I've give you a free clue, though. When you do a DNS lookup on the domain
"bite.me.you.damn.spammers", the result might be an indication whether or
not that address is valid.

>One can attempt
>to legislate that only "obvious" mangling be used, but this ends up being
>a great deal more complex than a simple requirement that ".invalid" be
>appended.

The issue is not the suggestion (if it were a requirement you can bet that
1) I'd be a lot more vocal about it than I am, 2) it would be routinely
ignored, and 3) the draft would face a serious challenge as not
documenting current practice) that .invalid be appended, it is the actions
of the injecting agent when it sees .invalid or any other content that it
cannot determine is the entity that posted the article.

>And what about the terser jerk who writes it "joe@bite.me", without
>considering that .me may be a valid TLD?

1) It isn't. It took me less than 15 seconds to figure that out. 2) If it
were, it is outside the scope of this discussion, since we aren't talking
about forged addresses, only munged ones.

>This depends very much on circumstances. Some organizations (e.g.
>universities) may wish to require that the poster's actual address appear
>in at least one place in the message, for practical or legal reasons.

Then they can reject any article in which the one "true" address for the
poster does not appear in the article. That leaves the choice up to the
user. Isn't that a Good Thing?

> A blanket prohibition is inappropriate.

This draft is intended to define the legal formats for news articles, and
the legal contents of specific headers and how they are used. Prohibiting
the misuse of a header is well within the scope of this draft, and when it
is necessary to make the draft internally logically consistent, a
requirement.

>We are not telling naive users anything;

We are telling all users how they should formulate the content of the From
header if they want not to reveal their spammable or other email address
for whatever reason. Yes, sir, that includes naive users as well as
seasoned ones.

>The way for a user to determine such things is
>by reading a suitable tutorial, not a standard.

And just what document do you imagine might be used as a reference for any
such tutorial?
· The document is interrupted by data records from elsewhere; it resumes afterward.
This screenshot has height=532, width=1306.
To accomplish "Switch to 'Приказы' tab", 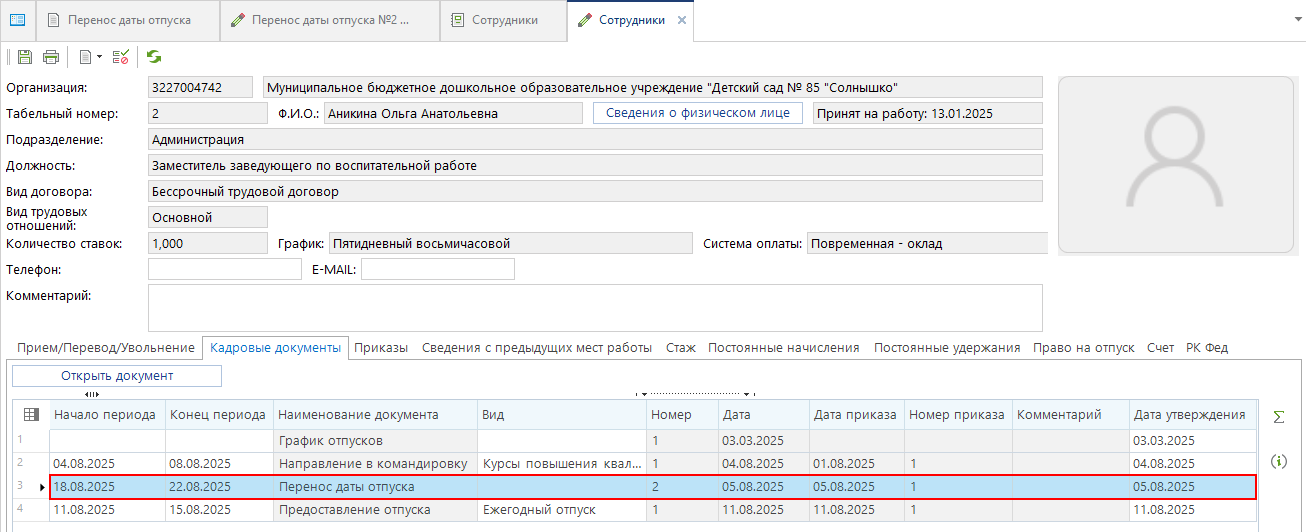I will pos(381,348).
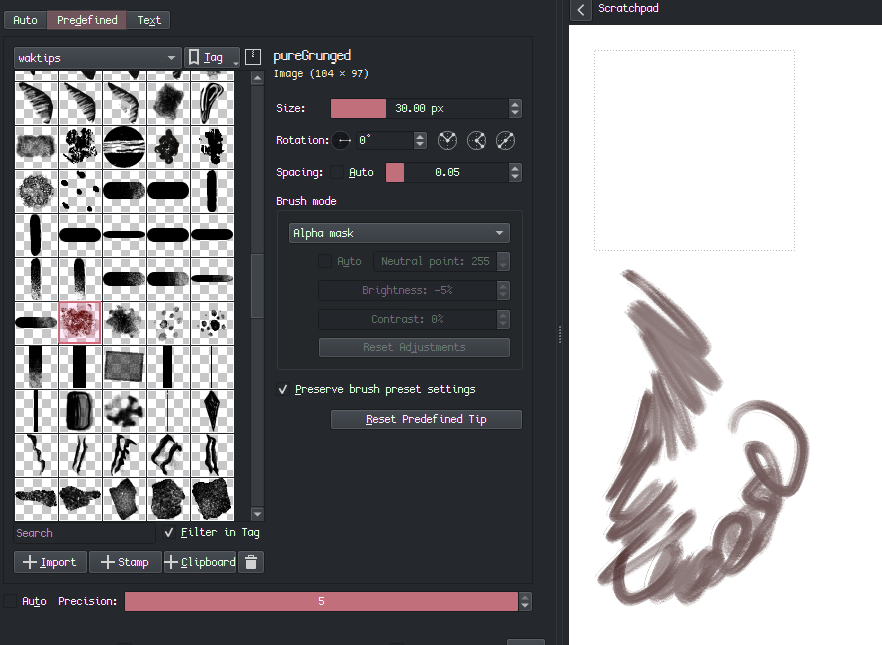Click the trash icon to delete brush tip

click(x=251, y=562)
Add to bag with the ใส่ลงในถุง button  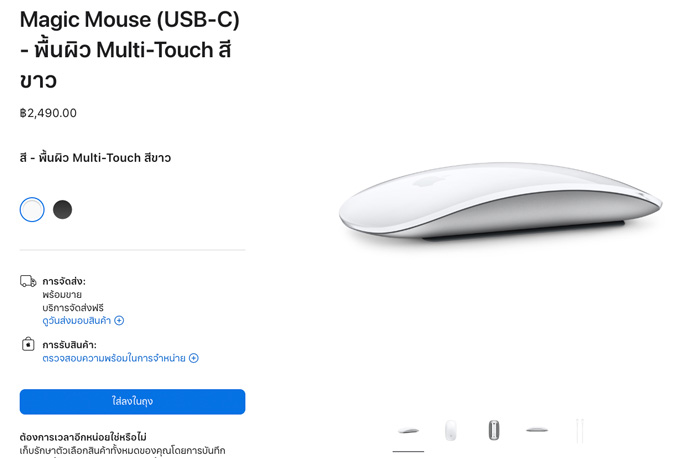(x=133, y=402)
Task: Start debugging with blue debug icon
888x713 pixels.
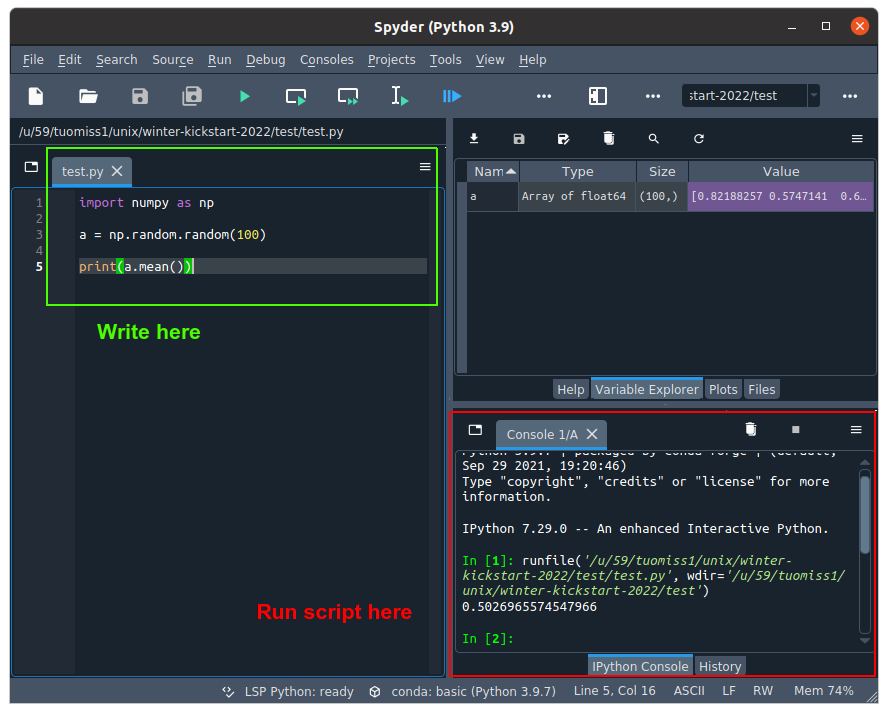Action: (452, 96)
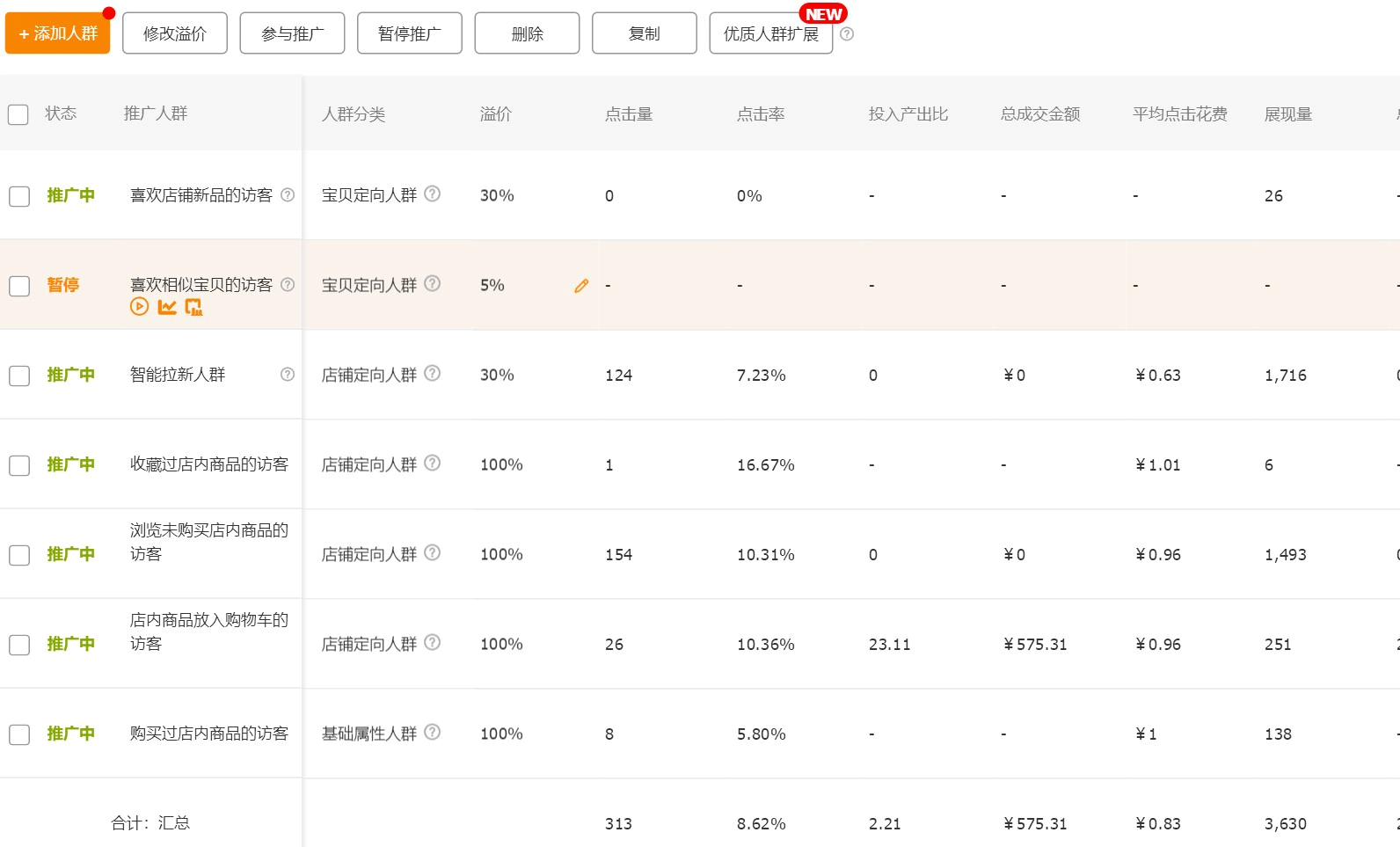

And do you think that tutorial should match this draft or
contradict it? Just what document is the user supposed to read if he wants
to learn more than the tutorial tells him?

No, sir, silently circumventing the user's explicit action is wrong, and
should be clearly identified as such in this draft. Don't be confused into
thinking that this means that every injector must accept every article
that obeys the format defined in this draft; I'm sure that you don't need
reminding that injectors may reject articles based on any policy the site
wants to implement, even one as ludicrous as "you must use a spammable
address in every article you post so our mail servers can be beaten even
further into the ground processing the resulting spam". But site policy is
not what this draft deals with, it deals with formats and definitions of
headers. Sites do not get to play with those willy-nilly. Prohibitng the
misuse of the Sender header, and a deliberate circumvention of a formally
defined From header content, is well within the scope of this standard.